With just one man and a screen, Angry Alan packs a giant punch.
There are lessons here for The Abode, which deploys a cast and crew in the same space on a scale to make a Fringe producer blench.
There are strong parallels: a frustrated American male, this time of student age, is tempted into the dark world of the web, this time through gaming.
Pepperdine University in Malibu, California is a private university affiliated with the Churches of Christ, with a staunch conservative reputation: Kenneth Starr, the lawyer who led the investigation into Bill Clinton, served as its dean.
So it is intriguing to see Pepperdine students plunging noisily into racial and sexual politics. At centre stage for the startlingly large ensemble cast is Samuel, a disenfranchised, dating-impaired, technologically-sidelined hotel clerk who is sucked down the rabbit-hole of the white supremacist game-world of The Abode.
With the help of German song, and the Council of Traditional Citizens, he is invited to fight for a white homeland. His descent into Hades, tempted by a pleasantly sinister ringmaster, with his loyal sister bent on reclaiming him, is efficiently if somewhat clunkily told. A loud Greek chorus declaims what might have been more sympathetically shown. Although there are plenty of good intentions, the play has too many declarative lines and pushes few envelopes very far.
By contrast, Clay Party’s play Outside is a three-hander that uses the intimacy of a tiny cellar space to the max, with a sharp script and close-up acting. Charlie Suff and Rosie Gray act out a domestic drama confined within a tiny flat, in the shadow of a city-wide curfew, driven by undefined “attacks” committed by men.
In a dead-end job, the male lead is practising a proposal for his pregnant girlfriend, but perhaps it’s about reclaiming her before she escapes, rather than doing the right thing. Written by Edward Stone, who plays a desperate witness to this dying relationship, it is complex, convincing and funny. Directed by Josh Green, the show is supported by Pleasance Futures.

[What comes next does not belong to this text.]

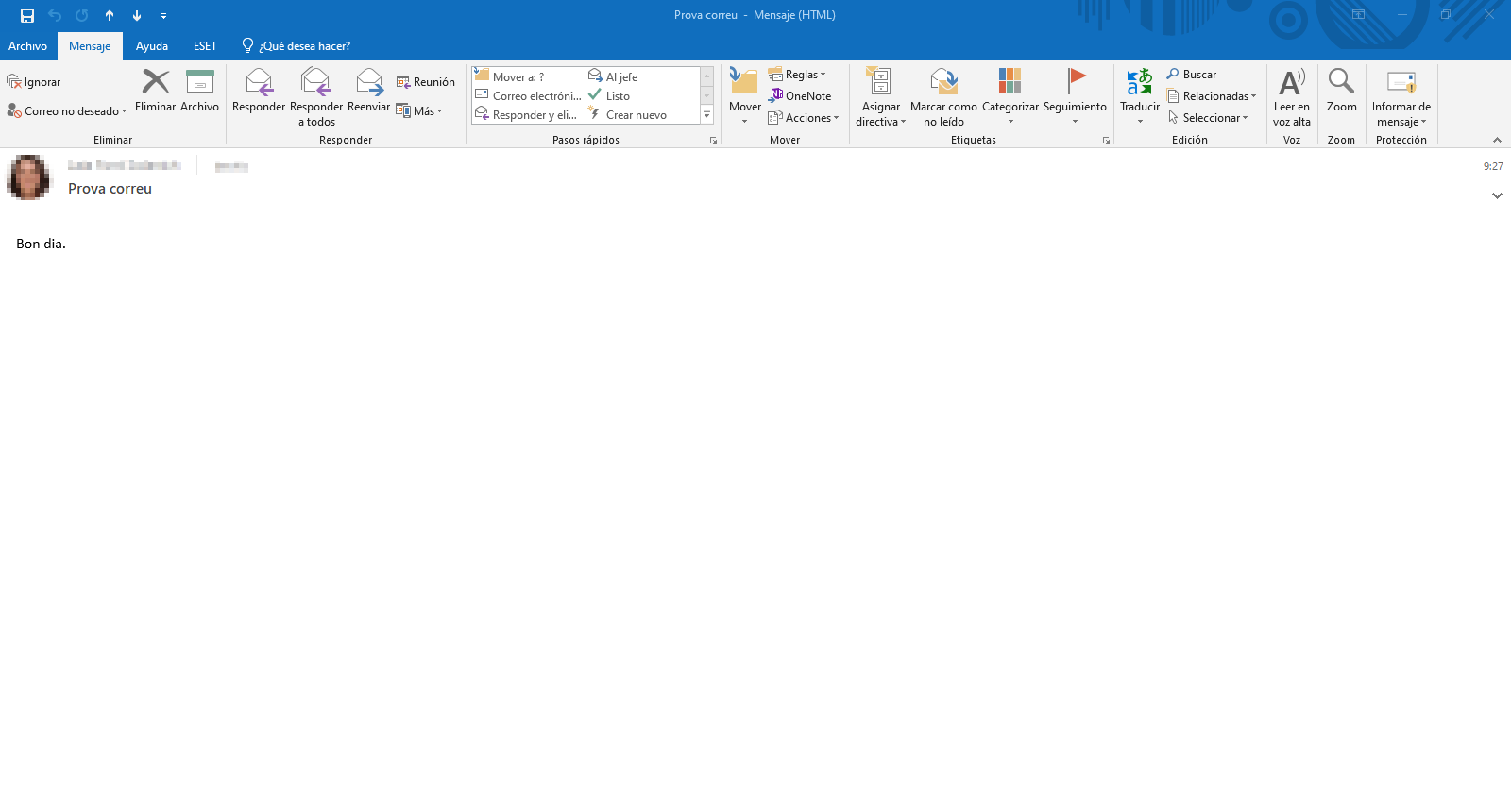Expand the Pasos rápidos gallery

(706, 115)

Outside is nominally set in the UK. As the players wait for the curfew to end, wading through bottles of drink, there’s an apocalyptic edge. Likewise in Definition of Man, we’re not sure if we’re witnessing the end of the world, or just the end of a relationship.
Playing XX, and XY, Nikki Muller and Jason Rosario, in threadbare khaki and mucky faces, might be the only boy and only girl left standing; a wind is blowing, and they could blow away with it. They miss bread and ice-cream, beer and showers, but meanwhile they’re dealing with distance and miscommunication with each other. She’s quoting philosophers and writers on relationships in telling quotes; he’s tired of words. As she tries to soothe his anger, their relationship plays out in rugged acrobatic dance moves.
As with Outside, the quality of writing, thought and performance going into the show by newer companies in these small Fringe spaces is a pleasure to see. Definition of Man masters its literary allusions well, in a thought-provoking and engaging piece.
One passing observation: if stage choreography demands that you act on the floor, people in the third row can’t see you. Venues are challenging, the clock is ticking on get-ins and get-outs, but always try and check the sight-lines. A basic Fringe rule, and often forgotten, in the view of this Angry Alan. If you must disappear, at the very least raise your voice for those craning their necks.
• Angry Alan, until 26 August, 3:20pm. The Abode, until 16 August, 12:30pm. Outside, until 27 August, 3:30pm. Definition of Man, until 25 August, 11:25am.